TEXT BLOCK
Clinical study sees green tea boosting brain areas associated with working memory; mouse study affirms the effect
By Craig Weatherby
A Swiss scientific team gives us the first look inside the brains of green tea drinkers.
It's been pretty well proven that drinking green tea will not prevent Alzheimer's or dementia.
But most of us will be happy with any food, drink, or dietary supplement that helps maintain memory function as we reach senior status.
And the Swiss team's small fMRI study suggests that green tea antioxidants may benefit a part of the brain associated with “working” memory.
Working memory vs. short-term memory
Working memory is not the same as short term memory, which is the capacity for retaining a small amount of information for up to one minute.
Instead, the brain's working memory system holds multiple bits of information needed for reasoning and comprehension for longer periods, and keeps them available for further processing.
Working memory enables tasks that require directed action toward a goal, despite distracting sensory inputs or mental processes.
It involves the brain's “executive” control of short-term memories, and enables integration, processing, disposal, and retrieval of information.
Our capacity for working memory increases gradually over childhood … and declines as we age.
Swiss study sees green tea boosting working memory regions
Previous studies have indicated that the antioxidant polyphenols green tea – and, to a lesser extent, the phenols in black tea – might benefit memory.
Animal studies suggest that green tea works in multiple ways to benefit brain health, including reduction of oxidation and inflammation (Dimpfel W et al. 2007; Mandel SA et al. 2008; Kakuda T 2011; Andrade JP, Assunção M 2012; Biasibetti R et al. 2012; Wu KJ et al. 2012; Lee YJ et al. 2012).
A new double-blind, controlled trial from Switzerland's University Hospital Basel is one of the few human studies … and the first to use functional magnetic resonance imaging (fMRI) scans.
Professor Stefan Borgwardt's team employed fMRI scans looked for changes in volunteers' brains following the consumption of green tea extracts (Borgwardt S et al. 2012).
The Swiss group recruited 12 healthy volunteers to perform a working memory task after consuming 250 or 500 ml of a whey-based soft drink. (Whey is milk protein.)
Half got a drink with added green tea extract, and the others got the same drink without tea extract (Rivella AG, Switzerland).
The fMRI scans showed no significant overall changes in the whole brain … but consumption of the green tea extract was associated with increased activation in the dorsolateral prefrontal cortex or DL-PFC.
The DL-PFC region is involved in working memory and considered critical to the integration of sensory and mnemonic (memory-triggering) information and the regulation of intellectual functions.
Significantly, higher doses of green tea extract produced greater activation of the DL-PFC region.
As the Swiss team concluded, “… green tea extract enhances the engagement of brain regions that mediate working memory processing.” (Borgwardt S et al. 2012)
Mouse study affirms green tea's memory effects
Green tea is one of few sources of a polyphenol compound called epigallocatechin-3 gallate (EGCG).

LISTED RECORDS
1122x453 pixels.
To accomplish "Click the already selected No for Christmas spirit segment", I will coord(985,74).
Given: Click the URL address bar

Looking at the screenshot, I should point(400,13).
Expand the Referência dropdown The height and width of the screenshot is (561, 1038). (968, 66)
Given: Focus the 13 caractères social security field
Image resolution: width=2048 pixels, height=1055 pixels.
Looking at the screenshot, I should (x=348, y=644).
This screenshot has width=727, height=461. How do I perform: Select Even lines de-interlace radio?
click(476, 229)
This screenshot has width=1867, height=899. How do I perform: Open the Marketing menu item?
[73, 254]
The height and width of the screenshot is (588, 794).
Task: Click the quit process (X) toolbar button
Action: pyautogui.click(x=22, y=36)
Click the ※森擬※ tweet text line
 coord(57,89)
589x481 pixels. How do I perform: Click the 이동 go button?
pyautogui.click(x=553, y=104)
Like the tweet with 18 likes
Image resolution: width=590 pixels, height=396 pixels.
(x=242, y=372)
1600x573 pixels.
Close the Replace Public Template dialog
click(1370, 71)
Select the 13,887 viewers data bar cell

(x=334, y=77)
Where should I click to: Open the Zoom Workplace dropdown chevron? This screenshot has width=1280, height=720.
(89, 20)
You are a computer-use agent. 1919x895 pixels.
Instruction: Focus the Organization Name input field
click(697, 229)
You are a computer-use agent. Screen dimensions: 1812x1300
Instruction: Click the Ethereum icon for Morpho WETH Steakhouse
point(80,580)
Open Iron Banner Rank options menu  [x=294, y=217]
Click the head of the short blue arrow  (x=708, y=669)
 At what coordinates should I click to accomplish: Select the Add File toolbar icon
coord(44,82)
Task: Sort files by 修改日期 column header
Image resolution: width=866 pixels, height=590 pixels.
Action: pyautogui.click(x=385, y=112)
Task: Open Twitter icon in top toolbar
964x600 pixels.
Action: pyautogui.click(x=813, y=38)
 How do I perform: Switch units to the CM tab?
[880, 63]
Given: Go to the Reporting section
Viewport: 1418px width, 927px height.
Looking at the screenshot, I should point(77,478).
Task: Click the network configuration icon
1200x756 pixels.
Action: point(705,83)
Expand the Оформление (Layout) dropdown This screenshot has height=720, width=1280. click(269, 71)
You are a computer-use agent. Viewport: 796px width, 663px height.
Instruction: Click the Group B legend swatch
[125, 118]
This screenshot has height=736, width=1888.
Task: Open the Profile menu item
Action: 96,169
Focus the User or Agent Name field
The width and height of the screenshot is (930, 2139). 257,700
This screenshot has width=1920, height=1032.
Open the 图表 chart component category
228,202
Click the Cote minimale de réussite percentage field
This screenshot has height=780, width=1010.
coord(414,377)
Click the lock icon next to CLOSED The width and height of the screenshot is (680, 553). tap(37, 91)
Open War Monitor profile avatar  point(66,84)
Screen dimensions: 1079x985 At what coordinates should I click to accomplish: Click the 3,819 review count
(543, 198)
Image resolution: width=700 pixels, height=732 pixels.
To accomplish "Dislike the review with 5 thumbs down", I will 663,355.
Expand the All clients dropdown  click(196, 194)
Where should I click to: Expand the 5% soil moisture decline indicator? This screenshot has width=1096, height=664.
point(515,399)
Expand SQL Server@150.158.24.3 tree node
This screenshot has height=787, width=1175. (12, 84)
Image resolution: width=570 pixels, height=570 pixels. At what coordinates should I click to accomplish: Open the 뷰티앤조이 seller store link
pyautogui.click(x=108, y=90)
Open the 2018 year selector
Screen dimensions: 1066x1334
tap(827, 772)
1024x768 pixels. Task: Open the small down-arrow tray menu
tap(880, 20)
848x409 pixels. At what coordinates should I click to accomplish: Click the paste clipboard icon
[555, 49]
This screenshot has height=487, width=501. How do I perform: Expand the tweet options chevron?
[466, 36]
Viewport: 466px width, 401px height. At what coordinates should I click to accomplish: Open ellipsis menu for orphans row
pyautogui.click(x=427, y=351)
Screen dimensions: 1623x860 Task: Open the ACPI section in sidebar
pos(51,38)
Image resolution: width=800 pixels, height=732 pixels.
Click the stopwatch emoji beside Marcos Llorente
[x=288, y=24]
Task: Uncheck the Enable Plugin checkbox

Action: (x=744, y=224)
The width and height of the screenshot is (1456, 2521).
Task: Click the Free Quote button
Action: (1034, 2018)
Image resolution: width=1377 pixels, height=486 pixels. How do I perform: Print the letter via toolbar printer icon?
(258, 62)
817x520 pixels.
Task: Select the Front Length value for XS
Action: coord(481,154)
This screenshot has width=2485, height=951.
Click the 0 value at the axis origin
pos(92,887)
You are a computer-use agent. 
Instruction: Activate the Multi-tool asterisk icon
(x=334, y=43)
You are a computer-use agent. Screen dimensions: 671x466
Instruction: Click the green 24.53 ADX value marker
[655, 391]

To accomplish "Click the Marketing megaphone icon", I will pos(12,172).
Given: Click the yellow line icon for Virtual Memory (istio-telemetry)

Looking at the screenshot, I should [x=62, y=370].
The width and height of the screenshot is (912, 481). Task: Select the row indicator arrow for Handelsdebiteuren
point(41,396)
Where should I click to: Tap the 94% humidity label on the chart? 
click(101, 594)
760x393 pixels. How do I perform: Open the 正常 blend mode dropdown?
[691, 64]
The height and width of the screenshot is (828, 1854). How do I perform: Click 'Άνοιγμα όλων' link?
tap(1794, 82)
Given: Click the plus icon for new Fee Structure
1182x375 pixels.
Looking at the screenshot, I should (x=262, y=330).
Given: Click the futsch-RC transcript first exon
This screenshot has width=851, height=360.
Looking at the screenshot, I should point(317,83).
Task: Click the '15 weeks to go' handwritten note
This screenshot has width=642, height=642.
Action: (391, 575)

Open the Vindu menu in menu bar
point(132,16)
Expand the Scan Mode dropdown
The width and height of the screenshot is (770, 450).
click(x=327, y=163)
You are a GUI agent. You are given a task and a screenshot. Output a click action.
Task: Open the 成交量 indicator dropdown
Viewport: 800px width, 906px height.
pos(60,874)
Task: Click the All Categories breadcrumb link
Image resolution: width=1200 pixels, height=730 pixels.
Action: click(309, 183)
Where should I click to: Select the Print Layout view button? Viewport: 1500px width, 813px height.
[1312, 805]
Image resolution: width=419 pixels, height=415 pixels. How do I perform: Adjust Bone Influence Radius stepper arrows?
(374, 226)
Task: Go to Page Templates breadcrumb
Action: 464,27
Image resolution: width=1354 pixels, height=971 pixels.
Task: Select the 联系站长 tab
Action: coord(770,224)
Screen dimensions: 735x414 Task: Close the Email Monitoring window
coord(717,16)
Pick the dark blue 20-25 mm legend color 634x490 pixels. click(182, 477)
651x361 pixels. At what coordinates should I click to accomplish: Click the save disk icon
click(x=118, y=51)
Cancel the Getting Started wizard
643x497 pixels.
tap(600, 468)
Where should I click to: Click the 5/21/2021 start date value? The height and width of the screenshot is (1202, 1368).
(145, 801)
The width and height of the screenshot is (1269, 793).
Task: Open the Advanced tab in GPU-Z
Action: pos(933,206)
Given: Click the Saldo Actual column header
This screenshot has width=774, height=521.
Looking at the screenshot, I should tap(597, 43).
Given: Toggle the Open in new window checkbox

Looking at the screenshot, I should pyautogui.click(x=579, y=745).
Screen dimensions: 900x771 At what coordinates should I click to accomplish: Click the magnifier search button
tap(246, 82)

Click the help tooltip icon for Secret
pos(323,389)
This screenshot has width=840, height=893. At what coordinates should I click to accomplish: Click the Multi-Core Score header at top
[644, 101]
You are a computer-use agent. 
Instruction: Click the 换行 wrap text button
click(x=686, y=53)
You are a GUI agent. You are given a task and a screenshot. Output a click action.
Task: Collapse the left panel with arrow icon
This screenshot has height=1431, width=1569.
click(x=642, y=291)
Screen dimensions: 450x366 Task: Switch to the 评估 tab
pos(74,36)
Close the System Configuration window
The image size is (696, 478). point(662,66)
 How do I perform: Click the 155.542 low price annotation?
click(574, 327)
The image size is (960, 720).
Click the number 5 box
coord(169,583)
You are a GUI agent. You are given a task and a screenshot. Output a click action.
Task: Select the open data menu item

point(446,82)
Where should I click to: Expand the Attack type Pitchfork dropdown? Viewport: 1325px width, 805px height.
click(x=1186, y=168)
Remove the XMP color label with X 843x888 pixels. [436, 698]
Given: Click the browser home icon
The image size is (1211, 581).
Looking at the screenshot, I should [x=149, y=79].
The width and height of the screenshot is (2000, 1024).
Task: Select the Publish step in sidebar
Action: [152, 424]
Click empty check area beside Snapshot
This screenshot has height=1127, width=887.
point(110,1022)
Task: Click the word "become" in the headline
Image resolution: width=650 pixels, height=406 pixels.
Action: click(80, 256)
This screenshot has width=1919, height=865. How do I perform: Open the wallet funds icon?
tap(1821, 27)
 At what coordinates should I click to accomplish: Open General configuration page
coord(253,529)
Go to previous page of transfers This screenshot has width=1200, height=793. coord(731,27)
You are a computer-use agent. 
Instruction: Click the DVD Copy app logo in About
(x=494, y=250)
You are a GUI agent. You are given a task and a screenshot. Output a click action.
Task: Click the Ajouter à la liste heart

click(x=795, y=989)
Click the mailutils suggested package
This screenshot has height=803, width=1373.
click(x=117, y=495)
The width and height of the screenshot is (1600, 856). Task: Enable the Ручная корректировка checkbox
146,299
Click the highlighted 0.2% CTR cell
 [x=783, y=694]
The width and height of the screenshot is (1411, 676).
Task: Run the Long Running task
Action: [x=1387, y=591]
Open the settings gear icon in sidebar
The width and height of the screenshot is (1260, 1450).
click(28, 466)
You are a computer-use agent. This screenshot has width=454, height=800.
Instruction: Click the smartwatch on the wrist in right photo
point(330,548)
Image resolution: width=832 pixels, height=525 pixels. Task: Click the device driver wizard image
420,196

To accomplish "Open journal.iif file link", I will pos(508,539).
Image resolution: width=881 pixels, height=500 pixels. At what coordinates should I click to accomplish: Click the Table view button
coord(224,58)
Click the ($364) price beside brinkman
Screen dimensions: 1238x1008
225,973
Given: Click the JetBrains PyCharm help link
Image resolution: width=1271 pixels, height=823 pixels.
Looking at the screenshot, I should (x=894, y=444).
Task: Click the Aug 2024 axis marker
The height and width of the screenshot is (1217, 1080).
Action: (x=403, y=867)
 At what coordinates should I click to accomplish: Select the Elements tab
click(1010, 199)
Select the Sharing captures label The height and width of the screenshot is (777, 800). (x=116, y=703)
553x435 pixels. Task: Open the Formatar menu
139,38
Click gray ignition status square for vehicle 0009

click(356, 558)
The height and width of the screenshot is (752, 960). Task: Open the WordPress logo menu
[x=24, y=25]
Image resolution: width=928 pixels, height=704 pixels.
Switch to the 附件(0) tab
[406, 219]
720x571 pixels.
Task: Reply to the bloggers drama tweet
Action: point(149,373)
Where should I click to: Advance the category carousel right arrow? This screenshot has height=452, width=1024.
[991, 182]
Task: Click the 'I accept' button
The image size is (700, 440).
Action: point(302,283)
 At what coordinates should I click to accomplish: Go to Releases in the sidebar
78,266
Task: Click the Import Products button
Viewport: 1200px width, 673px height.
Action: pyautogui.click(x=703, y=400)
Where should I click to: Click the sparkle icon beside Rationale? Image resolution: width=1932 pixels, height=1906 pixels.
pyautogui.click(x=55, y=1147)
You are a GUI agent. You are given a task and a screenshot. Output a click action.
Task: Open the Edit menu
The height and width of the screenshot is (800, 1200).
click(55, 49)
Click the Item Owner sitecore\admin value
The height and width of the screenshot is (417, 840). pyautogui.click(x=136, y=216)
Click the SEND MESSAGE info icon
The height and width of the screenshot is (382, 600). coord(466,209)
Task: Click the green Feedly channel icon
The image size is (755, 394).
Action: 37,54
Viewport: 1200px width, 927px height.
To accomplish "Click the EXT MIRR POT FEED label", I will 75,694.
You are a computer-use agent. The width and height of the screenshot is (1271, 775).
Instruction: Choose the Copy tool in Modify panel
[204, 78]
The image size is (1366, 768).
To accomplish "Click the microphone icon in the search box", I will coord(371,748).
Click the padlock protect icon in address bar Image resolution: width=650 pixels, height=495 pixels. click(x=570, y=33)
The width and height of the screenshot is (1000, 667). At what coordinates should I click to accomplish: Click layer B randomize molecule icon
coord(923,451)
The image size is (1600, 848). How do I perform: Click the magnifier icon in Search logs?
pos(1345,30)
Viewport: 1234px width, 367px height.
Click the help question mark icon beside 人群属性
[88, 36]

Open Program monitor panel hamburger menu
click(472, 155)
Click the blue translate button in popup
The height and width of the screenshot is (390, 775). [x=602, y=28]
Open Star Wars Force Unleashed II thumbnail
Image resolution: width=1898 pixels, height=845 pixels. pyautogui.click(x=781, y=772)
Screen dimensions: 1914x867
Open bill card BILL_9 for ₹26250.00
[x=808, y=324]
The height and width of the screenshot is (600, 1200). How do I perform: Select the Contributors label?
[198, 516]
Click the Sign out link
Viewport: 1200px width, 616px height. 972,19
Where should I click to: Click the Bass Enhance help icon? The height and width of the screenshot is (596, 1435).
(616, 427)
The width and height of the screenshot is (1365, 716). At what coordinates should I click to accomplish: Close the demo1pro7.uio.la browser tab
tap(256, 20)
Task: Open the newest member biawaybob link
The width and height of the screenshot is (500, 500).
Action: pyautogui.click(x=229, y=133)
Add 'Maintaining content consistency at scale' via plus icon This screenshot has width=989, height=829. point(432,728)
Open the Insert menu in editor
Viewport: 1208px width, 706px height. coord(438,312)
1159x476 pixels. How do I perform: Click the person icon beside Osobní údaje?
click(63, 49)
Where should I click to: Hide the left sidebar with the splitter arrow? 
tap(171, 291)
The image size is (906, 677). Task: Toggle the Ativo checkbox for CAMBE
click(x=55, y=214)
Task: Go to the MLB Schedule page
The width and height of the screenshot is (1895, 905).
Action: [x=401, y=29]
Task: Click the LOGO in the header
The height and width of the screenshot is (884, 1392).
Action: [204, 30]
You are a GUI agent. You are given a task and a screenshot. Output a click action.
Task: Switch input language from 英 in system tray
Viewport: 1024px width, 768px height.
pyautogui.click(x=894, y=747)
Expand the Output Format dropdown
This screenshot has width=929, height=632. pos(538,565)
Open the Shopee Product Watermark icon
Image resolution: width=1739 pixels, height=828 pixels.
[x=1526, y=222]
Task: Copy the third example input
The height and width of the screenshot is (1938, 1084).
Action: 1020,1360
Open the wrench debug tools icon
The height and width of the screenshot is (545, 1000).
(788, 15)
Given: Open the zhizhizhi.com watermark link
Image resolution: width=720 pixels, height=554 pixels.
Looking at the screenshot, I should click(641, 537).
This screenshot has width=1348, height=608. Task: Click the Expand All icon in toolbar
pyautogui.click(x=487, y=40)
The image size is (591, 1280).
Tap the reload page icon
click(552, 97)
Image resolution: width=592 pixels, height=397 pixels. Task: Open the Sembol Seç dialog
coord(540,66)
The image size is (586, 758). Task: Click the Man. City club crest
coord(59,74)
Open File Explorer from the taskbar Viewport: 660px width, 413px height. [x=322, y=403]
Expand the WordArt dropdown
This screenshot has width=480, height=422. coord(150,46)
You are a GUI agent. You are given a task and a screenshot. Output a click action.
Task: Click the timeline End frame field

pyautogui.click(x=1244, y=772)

WORK TO COMPLETE
From the green tea article, write out the passage word for word, starting at "Significantly, higher doses" and ending at "epigallocatechin-3 gallate (EGCG).".

ANSWER TO THIS TASK
Significantly, higher doses of green tea extract produced greater activation of the DL-PFC region.
As the Swiss team concluded, “… green tea extract enhances the engagement of brain regions that mediate working memory processing.” (Borgwardt S et al. 2012)
Mouse study affirms green tea's memory effects
Green tea is one of few sources of a polyphenol compound called epigallocatechin-3 gallate (EGCG).